**Texto fornecido:**
----------------------------------------
Justiça marca júri popular de acusadas pela morte de Tainah Luz, filha do jornalista Marcelo Rocha

A Justiça do Piauí marcou para o dia 21 de outubro de 2026, às 9h, o julgamento de Fernanda Maria Lobão Ayres e Geovana Thais Vieira da Silva, acusadas pela morte da analista de sistemas Tainah Luz Brasil Rocha, de 27 anos, filha do jornalista Marcelo Rocha. A sessão será realizada pelo Tribunal Popular do Júri da Comarca de Teresina.
A decisão foi assinada na última terça-feira (21) pelo juiz Muccio Miguel Meira, titular da 3ª Vara do Tribunal Popular do Júri.
No despacho, o magistrado determinou a preparação do processo para julgamento, autorizou a oitiva das testemunhas arroladas pelo Ministério Público do Piauí e registrou que, embora intimadas, as defesas das duas acusadas não apresentaram rol de testemunhas.
O juiz também determinou a juntada das certidões de antecedentes criminais das rés e marcou para o dia 17 de setembro o sorteio dos jurados que irão compor o Conselho de Sentença.
O processo já havia superado a fase de recursos contra a decisão de pronúncia, que confirmou que as acusadas deveriam ser submetidas a julgamento pelo Tribunal do Júri.
Relembre o caso
Tainah Luz Brasil Rocha foi morta após ser esfaqueada na manhã de 8 de maio de 2022, em uma residência localizada no bairro Mocambinho, na zona Norte de Teresina.
Natural da capital piauiense, a analista de sistemas morava em Curitiba e estava em Teresina para visitar familiares quando foi atacada.
Ela chegou a ser socorrida e encaminhada ao Hospital de Urgência de Teresina (HUT), mas não resistiu aos ferimentos.
Segundo a denúncia do Ministério Público, Fernanda Maria Lobão Ayres, ex-namorada da vítima, e Geovana Thais Vieira da Silva, companheira de Fernanda à época dos fatos, respondem pelo crime de homicídio qualificado, com as qualificadoras de emprego de meio cruel e recurso que dificultou a defesa da vítima.
Versões das acusadas
Durante a instrução processual, Geovana Thais afirmou que apenas tentou intervir em uma discussão entre Tainah e Fernanda e alegou ter agido em legítima defesa.
Já Fernanda Maria Lobão Ayres negou qualquer participação no homicídio, declarou-se inocente e sustentou que também foi vítima durante o episódio.
As versões apresentadas pelas acusadas serão analisadas pelos sete jurados que integrarão o Conselho de Sentença. Ao fim do julgamento, caberá ao Tribunal do Júri decidir pela condenação ou absolvição das rés.
----------------------------------------
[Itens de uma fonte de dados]
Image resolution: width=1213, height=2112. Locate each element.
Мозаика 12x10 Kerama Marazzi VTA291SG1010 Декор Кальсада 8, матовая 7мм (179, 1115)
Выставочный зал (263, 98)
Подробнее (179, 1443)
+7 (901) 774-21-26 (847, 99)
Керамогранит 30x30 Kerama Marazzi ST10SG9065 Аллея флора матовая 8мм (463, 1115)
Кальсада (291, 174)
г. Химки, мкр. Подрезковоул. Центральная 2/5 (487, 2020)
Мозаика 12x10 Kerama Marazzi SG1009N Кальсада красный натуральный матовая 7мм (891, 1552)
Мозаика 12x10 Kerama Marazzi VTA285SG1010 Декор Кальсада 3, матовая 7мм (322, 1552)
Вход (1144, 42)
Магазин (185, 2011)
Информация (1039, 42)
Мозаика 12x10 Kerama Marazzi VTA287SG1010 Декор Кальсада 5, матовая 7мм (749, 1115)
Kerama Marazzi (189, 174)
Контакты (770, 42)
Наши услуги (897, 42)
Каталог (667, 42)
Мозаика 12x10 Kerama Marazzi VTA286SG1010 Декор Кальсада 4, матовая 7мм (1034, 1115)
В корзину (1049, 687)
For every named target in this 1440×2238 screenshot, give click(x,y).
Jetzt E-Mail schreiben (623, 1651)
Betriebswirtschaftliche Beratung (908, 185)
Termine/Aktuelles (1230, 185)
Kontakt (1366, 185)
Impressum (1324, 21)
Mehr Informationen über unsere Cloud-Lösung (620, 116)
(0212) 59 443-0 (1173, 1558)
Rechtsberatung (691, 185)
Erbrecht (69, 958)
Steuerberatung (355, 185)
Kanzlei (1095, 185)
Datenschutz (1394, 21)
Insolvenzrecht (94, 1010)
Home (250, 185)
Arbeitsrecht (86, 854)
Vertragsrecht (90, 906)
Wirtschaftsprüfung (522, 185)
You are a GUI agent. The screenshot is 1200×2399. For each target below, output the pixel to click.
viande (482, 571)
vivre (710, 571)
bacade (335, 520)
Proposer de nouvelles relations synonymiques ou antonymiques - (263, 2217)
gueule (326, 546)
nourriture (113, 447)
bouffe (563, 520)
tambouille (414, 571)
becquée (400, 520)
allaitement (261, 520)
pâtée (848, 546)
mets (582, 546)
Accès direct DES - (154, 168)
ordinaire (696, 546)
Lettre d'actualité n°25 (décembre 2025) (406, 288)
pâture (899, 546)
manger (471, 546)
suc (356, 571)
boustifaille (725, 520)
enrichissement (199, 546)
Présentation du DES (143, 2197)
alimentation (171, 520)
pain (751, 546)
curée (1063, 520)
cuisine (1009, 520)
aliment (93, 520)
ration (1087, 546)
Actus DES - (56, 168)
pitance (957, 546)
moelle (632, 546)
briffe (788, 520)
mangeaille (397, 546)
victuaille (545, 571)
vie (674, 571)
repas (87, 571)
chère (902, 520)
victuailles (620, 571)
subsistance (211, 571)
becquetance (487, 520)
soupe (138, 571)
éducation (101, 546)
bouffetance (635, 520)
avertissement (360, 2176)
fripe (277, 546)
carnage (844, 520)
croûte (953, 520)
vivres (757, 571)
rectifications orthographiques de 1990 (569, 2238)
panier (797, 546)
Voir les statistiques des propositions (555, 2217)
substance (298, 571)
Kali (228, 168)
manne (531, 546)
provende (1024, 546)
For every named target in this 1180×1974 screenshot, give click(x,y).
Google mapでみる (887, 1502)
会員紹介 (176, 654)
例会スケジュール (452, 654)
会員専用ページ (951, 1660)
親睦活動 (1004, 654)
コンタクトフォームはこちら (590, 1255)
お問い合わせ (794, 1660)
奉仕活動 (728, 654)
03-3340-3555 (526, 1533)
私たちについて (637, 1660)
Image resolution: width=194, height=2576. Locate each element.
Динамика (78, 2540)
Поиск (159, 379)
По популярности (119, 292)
----------------------------------------
**Instruções do exercício:** De acordo com a notícia sobre o julgamento do caso Tainah Luz, em que dia será feito o sorteio dos jurados do Conselho de Sentença?

**Espaço da resposta:** O sorteio dos jurados foi marcado para o dia 17 de setembro.